Task prompt →
State the number of lines in these records that include the word "computer", and add nothing to it.

Provided data →
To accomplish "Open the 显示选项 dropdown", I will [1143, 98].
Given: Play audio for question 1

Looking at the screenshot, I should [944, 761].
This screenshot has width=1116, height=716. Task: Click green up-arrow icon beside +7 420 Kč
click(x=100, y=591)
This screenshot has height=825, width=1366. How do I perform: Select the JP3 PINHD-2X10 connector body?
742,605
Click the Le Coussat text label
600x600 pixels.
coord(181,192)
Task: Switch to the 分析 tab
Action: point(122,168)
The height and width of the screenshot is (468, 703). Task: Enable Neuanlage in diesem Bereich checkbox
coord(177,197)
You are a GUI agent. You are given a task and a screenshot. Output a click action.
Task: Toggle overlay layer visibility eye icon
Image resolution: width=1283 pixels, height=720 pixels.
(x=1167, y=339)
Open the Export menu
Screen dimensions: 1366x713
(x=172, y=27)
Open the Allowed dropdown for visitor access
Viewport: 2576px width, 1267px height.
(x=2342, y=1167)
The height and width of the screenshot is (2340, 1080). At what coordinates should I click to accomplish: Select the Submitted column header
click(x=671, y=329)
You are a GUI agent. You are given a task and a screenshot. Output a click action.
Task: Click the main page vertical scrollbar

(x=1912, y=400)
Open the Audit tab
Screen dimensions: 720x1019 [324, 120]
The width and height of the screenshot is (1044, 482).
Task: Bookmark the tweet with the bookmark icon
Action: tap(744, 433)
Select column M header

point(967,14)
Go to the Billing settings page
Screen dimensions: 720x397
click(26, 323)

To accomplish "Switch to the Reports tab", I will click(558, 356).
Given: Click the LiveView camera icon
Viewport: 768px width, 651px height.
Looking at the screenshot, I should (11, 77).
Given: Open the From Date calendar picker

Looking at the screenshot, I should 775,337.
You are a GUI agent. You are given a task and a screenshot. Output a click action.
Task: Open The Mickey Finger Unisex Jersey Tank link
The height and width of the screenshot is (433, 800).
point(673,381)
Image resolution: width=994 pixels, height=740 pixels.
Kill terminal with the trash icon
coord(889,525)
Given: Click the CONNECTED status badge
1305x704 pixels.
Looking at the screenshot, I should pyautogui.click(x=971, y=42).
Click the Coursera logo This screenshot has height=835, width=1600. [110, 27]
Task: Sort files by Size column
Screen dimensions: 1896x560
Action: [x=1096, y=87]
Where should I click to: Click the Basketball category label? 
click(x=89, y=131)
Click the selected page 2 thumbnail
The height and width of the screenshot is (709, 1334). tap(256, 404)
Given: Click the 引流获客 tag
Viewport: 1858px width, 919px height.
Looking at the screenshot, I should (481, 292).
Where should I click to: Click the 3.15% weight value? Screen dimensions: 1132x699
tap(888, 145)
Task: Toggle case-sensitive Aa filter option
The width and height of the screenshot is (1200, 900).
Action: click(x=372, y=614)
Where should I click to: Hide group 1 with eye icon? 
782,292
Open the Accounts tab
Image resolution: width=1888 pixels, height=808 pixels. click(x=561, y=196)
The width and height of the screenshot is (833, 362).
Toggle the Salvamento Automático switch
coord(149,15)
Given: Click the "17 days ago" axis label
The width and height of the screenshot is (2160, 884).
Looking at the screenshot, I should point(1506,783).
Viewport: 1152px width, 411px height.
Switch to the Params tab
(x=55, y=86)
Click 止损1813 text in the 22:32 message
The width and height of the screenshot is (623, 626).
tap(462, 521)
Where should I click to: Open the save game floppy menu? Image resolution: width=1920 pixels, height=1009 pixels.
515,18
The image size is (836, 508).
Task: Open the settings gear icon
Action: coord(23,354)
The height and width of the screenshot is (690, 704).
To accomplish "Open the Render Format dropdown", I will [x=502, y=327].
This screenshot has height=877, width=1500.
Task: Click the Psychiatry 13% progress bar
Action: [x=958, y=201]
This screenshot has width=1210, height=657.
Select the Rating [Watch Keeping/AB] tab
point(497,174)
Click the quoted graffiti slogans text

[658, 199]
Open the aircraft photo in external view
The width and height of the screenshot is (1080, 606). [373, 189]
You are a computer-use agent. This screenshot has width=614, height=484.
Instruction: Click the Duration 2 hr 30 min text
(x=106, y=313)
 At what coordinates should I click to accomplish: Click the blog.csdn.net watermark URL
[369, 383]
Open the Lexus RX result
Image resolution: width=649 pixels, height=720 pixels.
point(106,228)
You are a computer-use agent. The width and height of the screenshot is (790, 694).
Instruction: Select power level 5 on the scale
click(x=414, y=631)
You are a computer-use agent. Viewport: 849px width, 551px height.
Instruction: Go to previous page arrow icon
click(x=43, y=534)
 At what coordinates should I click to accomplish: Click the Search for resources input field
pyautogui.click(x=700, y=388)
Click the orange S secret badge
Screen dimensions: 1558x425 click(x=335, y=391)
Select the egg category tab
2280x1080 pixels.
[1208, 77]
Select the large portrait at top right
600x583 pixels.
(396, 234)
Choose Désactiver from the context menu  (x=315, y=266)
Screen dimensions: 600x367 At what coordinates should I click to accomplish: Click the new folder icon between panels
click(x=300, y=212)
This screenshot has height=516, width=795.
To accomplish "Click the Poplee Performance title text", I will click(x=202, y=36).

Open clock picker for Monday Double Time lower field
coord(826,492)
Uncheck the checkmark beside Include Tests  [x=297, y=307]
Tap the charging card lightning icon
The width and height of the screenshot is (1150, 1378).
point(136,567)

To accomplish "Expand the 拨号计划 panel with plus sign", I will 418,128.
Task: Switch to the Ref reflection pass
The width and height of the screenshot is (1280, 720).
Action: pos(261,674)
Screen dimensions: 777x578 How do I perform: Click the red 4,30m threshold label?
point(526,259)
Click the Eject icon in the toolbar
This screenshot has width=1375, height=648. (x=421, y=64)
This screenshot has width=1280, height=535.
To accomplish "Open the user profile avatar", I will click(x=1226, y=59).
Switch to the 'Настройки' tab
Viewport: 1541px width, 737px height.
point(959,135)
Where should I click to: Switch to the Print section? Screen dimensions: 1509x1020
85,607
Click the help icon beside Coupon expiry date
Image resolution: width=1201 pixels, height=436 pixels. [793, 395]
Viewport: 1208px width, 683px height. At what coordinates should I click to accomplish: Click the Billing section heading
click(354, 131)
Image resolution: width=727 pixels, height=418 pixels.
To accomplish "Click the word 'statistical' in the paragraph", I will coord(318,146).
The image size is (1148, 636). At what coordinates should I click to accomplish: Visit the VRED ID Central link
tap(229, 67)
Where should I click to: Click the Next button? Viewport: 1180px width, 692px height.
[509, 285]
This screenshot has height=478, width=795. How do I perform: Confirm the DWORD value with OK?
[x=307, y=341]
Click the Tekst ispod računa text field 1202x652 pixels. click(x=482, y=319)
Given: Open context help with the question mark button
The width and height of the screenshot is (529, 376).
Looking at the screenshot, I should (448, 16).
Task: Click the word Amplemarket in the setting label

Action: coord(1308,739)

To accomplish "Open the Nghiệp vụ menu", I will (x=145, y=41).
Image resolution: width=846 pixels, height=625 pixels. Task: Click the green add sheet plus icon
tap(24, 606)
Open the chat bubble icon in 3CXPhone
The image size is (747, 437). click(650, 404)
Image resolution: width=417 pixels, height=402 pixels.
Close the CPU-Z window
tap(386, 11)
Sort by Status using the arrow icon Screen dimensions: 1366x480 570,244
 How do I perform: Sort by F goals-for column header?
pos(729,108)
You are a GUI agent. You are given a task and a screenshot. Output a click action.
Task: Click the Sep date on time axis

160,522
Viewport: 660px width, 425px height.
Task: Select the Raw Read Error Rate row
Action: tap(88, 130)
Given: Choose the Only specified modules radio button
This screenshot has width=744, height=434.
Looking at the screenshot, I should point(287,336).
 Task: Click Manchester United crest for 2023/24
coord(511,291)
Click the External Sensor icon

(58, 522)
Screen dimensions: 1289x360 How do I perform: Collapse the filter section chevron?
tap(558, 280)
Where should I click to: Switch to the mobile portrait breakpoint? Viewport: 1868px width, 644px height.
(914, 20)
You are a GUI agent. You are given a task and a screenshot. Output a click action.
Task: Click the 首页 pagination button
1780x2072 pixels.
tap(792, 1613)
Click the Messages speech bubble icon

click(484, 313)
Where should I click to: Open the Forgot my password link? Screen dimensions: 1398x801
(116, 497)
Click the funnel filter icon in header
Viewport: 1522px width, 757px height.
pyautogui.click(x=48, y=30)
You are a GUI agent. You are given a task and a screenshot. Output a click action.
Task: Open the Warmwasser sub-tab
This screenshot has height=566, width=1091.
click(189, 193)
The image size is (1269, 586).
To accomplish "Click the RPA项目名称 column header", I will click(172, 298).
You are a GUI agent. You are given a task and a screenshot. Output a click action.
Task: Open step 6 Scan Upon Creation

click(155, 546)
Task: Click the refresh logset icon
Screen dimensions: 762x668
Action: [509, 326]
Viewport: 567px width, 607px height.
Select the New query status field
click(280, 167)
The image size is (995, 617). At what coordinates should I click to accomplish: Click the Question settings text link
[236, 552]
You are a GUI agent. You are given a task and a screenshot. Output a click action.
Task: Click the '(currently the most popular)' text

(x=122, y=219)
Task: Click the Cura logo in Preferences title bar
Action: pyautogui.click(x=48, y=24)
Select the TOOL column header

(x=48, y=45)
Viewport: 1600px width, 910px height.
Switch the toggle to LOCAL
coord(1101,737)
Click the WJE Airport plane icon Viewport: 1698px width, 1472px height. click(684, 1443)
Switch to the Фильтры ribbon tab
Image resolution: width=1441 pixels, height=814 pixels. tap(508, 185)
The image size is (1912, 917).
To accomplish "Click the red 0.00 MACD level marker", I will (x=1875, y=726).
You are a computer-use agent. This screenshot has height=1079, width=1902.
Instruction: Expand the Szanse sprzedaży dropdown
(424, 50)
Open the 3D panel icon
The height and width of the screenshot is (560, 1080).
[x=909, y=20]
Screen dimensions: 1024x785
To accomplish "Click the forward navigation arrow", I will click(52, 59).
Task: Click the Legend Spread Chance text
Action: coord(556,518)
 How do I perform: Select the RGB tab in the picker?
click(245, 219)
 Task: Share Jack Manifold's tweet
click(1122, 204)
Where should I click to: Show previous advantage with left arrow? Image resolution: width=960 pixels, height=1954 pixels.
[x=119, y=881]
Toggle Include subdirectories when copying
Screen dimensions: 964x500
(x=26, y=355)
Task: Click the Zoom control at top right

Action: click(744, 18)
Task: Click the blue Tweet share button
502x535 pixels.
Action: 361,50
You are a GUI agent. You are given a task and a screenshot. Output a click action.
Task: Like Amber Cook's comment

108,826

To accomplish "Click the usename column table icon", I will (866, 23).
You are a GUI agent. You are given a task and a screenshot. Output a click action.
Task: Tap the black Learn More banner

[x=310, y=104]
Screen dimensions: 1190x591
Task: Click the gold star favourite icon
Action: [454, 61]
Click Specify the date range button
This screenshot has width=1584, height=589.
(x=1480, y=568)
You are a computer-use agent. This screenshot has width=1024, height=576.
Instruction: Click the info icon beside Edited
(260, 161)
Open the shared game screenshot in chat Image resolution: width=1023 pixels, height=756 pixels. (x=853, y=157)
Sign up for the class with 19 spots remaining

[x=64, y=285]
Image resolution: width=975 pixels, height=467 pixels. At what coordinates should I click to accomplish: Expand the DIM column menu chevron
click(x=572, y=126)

Answer to this exercise →
5